**TASK ITEM:** Give the line with "Click the Edit button beside Payer" again, along with every line below it to the end of the records, word for word.

**EXERCISE DATA:**
::::::::
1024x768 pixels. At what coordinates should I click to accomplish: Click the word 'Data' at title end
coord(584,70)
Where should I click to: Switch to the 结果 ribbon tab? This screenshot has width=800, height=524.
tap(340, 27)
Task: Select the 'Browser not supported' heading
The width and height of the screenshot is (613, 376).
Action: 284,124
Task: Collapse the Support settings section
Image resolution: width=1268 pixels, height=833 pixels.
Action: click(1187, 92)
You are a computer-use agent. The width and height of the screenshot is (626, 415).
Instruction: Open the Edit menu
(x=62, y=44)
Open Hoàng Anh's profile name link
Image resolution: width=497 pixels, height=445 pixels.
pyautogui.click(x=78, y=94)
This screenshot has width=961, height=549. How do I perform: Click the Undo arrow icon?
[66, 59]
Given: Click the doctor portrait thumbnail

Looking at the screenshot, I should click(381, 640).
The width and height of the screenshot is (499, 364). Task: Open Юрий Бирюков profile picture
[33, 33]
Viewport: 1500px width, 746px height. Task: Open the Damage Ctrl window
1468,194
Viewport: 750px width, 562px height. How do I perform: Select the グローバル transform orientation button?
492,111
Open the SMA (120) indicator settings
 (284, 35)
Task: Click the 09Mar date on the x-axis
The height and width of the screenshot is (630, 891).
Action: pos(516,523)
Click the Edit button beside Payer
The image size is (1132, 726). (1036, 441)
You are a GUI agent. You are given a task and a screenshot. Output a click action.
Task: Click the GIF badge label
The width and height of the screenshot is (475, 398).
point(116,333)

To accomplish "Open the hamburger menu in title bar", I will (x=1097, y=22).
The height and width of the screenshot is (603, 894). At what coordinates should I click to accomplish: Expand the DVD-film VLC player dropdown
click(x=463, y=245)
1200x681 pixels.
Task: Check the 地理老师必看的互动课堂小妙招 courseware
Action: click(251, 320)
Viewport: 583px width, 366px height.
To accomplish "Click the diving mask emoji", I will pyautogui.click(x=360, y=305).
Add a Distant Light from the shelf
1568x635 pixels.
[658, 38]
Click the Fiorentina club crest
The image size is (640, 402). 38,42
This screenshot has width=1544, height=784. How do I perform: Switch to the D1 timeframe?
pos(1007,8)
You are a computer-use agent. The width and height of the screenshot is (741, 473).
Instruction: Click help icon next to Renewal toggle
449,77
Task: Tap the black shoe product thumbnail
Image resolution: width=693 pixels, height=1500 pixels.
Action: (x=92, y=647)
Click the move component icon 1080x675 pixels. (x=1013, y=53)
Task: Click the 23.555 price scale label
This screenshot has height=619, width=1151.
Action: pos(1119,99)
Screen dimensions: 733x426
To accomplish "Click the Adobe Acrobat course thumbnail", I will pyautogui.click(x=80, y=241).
::::::::
**SOLUTION FOR THIS PROBLEM:**
Click the Edit button beside Payer
The image size is (1132, 726). (1036, 441)
You are a GUI agent. You are given a task and a screenshot. Output a click action.
Task: Click the GIF badge label
The width and height of the screenshot is (475, 398).
point(116,333)

To accomplish "Open the hamburger menu in title bar", I will (x=1097, y=22).
The height and width of the screenshot is (603, 894). At what coordinates should I click to accomplish: Expand the DVD-film VLC player dropdown
click(x=463, y=245)
1200x681 pixels.
Task: Check the 地理老师必看的互动课堂小妙招 courseware
Action: click(251, 320)
Viewport: 583px width, 366px height.
To accomplish "Click the diving mask emoji", I will pyautogui.click(x=360, y=305).
Add a Distant Light from the shelf
1568x635 pixels.
[658, 38]
Click the Fiorentina club crest
The image size is (640, 402). 38,42
This screenshot has width=1544, height=784. How do I perform: Switch to the D1 timeframe?
pos(1007,8)
You are a computer-use agent. The width and height of the screenshot is (741, 473).
Instruction: Click help icon next to Renewal toggle
449,77
Task: Tap the black shoe product thumbnail
Image resolution: width=693 pixels, height=1500 pixels.
Action: (x=92, y=647)
Click the move component icon 1080x675 pixels. (x=1013, y=53)
Task: Click the 23.555 price scale label
This screenshot has height=619, width=1151.
Action: pos(1119,99)
Screen dimensions: 733x426
To accomplish "Click the Adobe Acrobat course thumbnail", I will pyautogui.click(x=80, y=241).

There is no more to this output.